* _WORK ORDER_: Restate the full set of records exactly, word for word.

Records from a data source:
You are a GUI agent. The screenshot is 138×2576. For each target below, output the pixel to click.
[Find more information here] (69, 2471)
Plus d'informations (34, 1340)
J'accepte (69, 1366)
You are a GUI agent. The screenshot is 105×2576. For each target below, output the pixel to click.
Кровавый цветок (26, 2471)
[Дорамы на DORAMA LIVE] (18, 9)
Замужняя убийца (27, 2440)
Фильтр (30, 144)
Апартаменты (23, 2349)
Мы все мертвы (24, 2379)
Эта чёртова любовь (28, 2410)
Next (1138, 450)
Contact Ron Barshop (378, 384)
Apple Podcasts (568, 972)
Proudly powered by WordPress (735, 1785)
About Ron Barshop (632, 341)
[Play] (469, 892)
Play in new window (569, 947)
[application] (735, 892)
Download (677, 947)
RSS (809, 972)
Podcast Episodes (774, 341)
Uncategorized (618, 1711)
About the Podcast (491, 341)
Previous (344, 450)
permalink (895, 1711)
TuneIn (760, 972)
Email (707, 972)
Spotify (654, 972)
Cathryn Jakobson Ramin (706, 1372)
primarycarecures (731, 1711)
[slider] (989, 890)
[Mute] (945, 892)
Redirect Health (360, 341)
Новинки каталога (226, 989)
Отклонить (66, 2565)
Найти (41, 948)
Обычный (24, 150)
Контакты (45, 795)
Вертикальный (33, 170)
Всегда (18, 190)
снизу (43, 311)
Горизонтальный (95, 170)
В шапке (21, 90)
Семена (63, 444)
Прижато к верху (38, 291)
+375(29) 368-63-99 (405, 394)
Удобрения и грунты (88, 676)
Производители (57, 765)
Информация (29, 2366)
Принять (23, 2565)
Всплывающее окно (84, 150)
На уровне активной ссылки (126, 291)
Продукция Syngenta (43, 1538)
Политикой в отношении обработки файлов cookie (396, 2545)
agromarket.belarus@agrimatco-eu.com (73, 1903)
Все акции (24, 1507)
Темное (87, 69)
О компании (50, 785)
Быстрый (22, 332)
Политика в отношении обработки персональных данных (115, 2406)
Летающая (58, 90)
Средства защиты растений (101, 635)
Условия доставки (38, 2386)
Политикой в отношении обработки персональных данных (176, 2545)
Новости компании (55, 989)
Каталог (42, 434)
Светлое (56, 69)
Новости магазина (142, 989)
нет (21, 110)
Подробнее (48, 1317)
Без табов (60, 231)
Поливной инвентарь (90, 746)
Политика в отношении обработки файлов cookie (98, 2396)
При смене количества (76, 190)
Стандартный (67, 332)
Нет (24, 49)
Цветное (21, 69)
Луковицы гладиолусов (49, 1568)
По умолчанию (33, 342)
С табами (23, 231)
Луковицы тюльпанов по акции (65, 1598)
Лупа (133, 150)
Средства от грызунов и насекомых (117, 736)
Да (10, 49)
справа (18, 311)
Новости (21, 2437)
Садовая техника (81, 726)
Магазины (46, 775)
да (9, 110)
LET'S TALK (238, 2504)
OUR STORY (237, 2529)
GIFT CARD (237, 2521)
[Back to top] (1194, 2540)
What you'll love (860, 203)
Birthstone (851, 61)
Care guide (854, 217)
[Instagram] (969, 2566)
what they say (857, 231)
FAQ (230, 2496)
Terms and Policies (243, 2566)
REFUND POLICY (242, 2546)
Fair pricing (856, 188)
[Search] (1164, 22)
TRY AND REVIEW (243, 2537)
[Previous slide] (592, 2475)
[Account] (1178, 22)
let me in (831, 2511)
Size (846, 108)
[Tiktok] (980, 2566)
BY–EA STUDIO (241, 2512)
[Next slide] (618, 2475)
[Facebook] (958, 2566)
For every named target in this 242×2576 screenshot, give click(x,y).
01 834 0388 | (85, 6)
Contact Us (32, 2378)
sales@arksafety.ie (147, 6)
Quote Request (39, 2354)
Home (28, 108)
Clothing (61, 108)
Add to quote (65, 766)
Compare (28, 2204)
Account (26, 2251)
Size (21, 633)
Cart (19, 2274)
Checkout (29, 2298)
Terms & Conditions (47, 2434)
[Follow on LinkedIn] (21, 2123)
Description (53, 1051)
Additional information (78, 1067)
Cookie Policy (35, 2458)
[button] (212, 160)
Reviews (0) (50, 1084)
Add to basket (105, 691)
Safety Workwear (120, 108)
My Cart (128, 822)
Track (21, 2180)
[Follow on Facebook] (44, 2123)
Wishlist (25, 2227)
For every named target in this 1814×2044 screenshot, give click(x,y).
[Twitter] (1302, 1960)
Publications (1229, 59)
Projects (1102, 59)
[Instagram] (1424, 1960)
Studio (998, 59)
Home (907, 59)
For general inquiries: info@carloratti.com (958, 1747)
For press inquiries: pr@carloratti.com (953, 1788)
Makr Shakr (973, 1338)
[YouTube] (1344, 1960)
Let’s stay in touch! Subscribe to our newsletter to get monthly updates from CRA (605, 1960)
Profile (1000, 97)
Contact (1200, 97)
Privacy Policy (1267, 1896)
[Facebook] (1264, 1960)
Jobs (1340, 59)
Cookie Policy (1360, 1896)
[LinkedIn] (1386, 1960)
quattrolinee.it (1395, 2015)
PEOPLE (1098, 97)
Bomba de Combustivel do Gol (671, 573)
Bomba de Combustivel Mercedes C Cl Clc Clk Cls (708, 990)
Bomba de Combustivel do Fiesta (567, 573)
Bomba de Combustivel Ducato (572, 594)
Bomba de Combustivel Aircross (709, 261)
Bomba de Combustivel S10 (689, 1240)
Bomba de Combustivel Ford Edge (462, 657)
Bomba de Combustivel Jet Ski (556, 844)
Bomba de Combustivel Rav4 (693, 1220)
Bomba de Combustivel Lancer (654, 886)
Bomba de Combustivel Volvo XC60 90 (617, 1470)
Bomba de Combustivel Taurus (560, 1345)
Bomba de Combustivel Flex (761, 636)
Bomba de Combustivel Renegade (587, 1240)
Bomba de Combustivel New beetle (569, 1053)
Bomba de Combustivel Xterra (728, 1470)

* _OUTPUT OF THE EXERCISE_:
You are a GUI agent. The screenshot is 138×2576. For each target below, output the pixel to click.
[Find more information here] (69, 2471)
Plus d'informations (34, 1340)
J'accepte (69, 1366)
You are a GUI agent. The screenshot is 105×2576. For each target below, output the pixel to click.
Кровавый цветок (26, 2471)
[Дорамы на DORAMA LIVE] (18, 9)
Замужняя убийца (27, 2440)
Фильтр (30, 144)
Апартаменты (23, 2349)
Мы все мертвы (24, 2379)
Эта чёртова любовь (28, 2410)
Next (1138, 450)
Contact Ron Barshop (378, 384)
Apple Podcasts (568, 972)
Proudly powered by WordPress (735, 1785)
About Ron Barshop (632, 341)
[Play] (469, 892)
Play in new window (569, 947)
[application] (735, 892)
Download (677, 947)
RSS (809, 972)
Podcast Episodes (774, 341)
Uncategorized (618, 1711)
About the Podcast (491, 341)
Previous (344, 450)
permalink (895, 1711)
TuneIn (760, 972)
Email (707, 972)
Spotify (654, 972)
Cathryn Jakobson Ramin (706, 1372)
primarycarecures (731, 1711)
[slider] (989, 890)
[Mute] (945, 892)
Redirect Health (360, 341)
Новинки каталога (226, 989)
Отклонить (66, 2565)
Найти (41, 948)
Обычный (24, 150)
Контакты (45, 795)
Вертикальный (33, 170)
Всегда (18, 190)
снизу (43, 311)
Горизонтальный (95, 170)
В шапке (21, 90)
Семена (63, 444)
Прижато к верху (38, 291)
+375(29) 368-63-99 (405, 394)
Удобрения и грунты (88, 676)
Производители (57, 765)
Информация (29, 2366)
Принять (23, 2565)
Всплывающее окно (84, 150)
На уровне активной ссылки (126, 291)
Продукция Syngenta (43, 1538)
Политикой в отношении обработки файлов cookie (396, 2545)
agromarket.belarus@agrimatco-eu.com (73, 1903)
Все акции (24, 1507)
Темное (87, 69)
О компании (50, 785)
Быстрый (22, 332)
Политика в отношении обработки персональных данных (115, 2406)
Летающая (58, 90)
Средства защиты растений (101, 635)
Условия доставки (38, 2386)
Политикой в отношении обработки персональных данных (176, 2545)
Новости компании (55, 989)
Каталог (42, 434)
Светлое (56, 69)
Новости магазина (142, 989)
нет (21, 110)
Подробнее (48, 1317)
Без табов (60, 231)
Поливной инвентарь (90, 746)
Политика в отношении обработки файлов cookie (98, 2396)
При смене количества (76, 190)
Стандартный (67, 332)
Нет (24, 49)
Цветное (21, 69)
Луковицы гладиолусов (49, 1568)
По умолчанию (33, 342)
С табами (23, 231)
Луковицы тюльпанов по акции (65, 1598)
Лупа (133, 150)
Средства от грызунов и насекомых (117, 736)
Да (10, 49)
справа (18, 311)
Новости (21, 2437)
Садовая техника (81, 726)
Магазины (46, 775)
да (9, 110)
LET'S TALK (238, 2504)
OUR STORY (237, 2529)
GIFT CARD (237, 2521)
[Back to top] (1194, 2540)
What you'll love (860, 203)
Birthstone (851, 61)
Care guide (854, 217)
[Instagram] (969, 2566)
what they say (857, 231)
FAQ (230, 2496)
Terms and Policies (243, 2566)
REFUND POLICY (242, 2546)
Fair pricing (856, 188)
[Search] (1164, 22)
TRY AND REVIEW (243, 2537)
[Previous slide] (592, 2475)
[Account] (1178, 22)
let me in (831, 2511)
Size (846, 108)
[Tiktok] (980, 2566)
BY–EA STUDIO (241, 2512)
[Next slide] (618, 2475)
[Facebook] (958, 2566)
For every named target in this 242×2576 screenshot, give click(x,y).
01 834 0388 | (85, 6)
Contact Us (32, 2378)
sales@arksafety.ie (147, 6)
Quote Request (39, 2354)
Home (28, 108)
Clothing (61, 108)
Add to quote (65, 766)
Compare (28, 2204)
Account (26, 2251)
Size (21, 633)
Cart (19, 2274)
Checkout (29, 2298)
Terms & Conditions (47, 2434)
[Follow on LinkedIn] (21, 2123)
Description (53, 1051)
Additional information (78, 1067)
Cookie Policy (35, 2458)
[button] (212, 160)
Reviews (0) (50, 1084)
Add to basket (105, 691)
Safety Workwear (120, 108)
My Cart (128, 822)
Track (21, 2180)
[Follow on Facebook] (44, 2123)
Wishlist (25, 2227)
For every named target in this 1814×2044 screenshot, give click(x,y).
[Twitter] (1302, 1960)
Publications (1229, 59)
Projects (1102, 59)
[Instagram] (1424, 1960)
Studio (998, 59)
Home (907, 59)
For general inquiries: info@carloratti.com (958, 1747)
For press inquiries: pr@carloratti.com (953, 1788)
Makr Shakr (973, 1338)
[YouTube] (1344, 1960)
Let’s stay in touch! Subscribe to our newsletter to get monthly updates from CRA (605, 1960)
Profile (1000, 97)
Contact (1200, 97)
Privacy Policy (1267, 1896)
[Facebook] (1264, 1960)
Jobs (1340, 59)
Cookie Policy (1360, 1896)
[LinkedIn] (1386, 1960)
quattrolinee.it (1395, 2015)
PEOPLE (1098, 97)
Bomba de Combustivel do Gol (671, 573)
Bomba de Combustivel Mercedes C Cl Clc Clk Cls (708, 990)
Bomba de Combustivel do Fiesta (567, 573)
Bomba de Combustivel Ducato (572, 594)
Bomba de Combustivel Aircross (709, 261)
Bomba de Combustivel S10 (689, 1240)
Bomba de Combustivel Ford Edge (462, 657)
Bomba de Combustivel Jet Ski (556, 844)
Bomba de Combustivel Rav4 (693, 1220)
Bomba de Combustivel Lancer (654, 886)
Bomba de Combustivel Volvo XC60 90 (617, 1470)
Bomba de Combustivel Taurus (560, 1345)
Bomba de Combustivel Flex (761, 636)
Bomba de Combustivel Renegade (587, 1240)
Bomba de Combustivel New beetle (569, 1053)
Bomba de Combustivel Xterra (728, 1470)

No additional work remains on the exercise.